─── STORED DATA ───

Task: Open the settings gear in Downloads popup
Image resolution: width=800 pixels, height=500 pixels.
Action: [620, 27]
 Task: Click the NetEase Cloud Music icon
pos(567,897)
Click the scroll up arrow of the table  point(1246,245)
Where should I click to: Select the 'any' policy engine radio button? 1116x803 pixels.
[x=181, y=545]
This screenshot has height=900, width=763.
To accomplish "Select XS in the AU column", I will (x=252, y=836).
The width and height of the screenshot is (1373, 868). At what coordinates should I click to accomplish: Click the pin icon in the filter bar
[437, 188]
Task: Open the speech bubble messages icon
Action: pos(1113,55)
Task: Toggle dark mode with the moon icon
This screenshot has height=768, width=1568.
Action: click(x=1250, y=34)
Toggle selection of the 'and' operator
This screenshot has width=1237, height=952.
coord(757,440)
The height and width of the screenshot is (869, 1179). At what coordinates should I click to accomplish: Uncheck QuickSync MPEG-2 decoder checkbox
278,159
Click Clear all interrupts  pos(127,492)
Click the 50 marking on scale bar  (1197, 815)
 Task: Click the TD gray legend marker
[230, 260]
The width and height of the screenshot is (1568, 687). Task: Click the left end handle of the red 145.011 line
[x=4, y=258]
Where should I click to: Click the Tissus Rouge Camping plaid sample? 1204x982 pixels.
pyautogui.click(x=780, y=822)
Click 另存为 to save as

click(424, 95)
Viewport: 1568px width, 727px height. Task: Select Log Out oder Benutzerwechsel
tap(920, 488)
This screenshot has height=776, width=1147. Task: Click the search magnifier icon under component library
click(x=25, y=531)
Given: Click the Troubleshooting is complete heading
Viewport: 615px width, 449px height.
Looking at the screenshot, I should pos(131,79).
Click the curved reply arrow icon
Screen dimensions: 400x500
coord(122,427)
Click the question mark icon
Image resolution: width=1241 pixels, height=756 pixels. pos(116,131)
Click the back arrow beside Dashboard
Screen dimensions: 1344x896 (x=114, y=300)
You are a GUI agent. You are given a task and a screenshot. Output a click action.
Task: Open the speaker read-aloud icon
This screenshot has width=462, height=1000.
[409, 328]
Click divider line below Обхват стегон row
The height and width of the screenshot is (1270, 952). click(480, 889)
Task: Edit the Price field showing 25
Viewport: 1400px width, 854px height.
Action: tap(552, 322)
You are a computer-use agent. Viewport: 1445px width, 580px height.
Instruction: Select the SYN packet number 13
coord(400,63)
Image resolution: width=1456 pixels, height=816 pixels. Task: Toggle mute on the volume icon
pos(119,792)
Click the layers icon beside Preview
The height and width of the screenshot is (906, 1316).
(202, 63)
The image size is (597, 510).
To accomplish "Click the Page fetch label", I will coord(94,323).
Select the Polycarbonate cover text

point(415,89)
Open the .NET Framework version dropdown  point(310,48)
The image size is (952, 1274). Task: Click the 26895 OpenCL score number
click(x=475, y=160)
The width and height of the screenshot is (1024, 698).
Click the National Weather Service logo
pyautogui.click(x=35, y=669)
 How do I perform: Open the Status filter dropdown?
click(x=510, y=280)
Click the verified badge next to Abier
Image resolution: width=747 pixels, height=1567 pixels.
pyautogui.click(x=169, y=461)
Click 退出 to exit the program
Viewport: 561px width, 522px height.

───

▶ **EXERCISE DESCRIPTION**: Set down exactly the line that holds "Select the Polycarbonate cover text" and all lines after it to the end of the data.

▶ **EXERCISE RESULT**:
Select the Polycarbonate cover text

point(415,89)
Open the .NET Framework version dropdown  point(310,48)
The image size is (952, 1274). Task: Click the 26895 OpenCL score number
click(x=475, y=160)
The width and height of the screenshot is (1024, 698).
Click the National Weather Service logo
pyautogui.click(x=35, y=669)
 How do I perform: Open the Status filter dropdown?
click(x=510, y=280)
Click the verified badge next to Abier
Image resolution: width=747 pixels, height=1567 pixels.
pyautogui.click(x=169, y=461)
Click 退出 to exit the program
Viewport: 561px width, 522px height.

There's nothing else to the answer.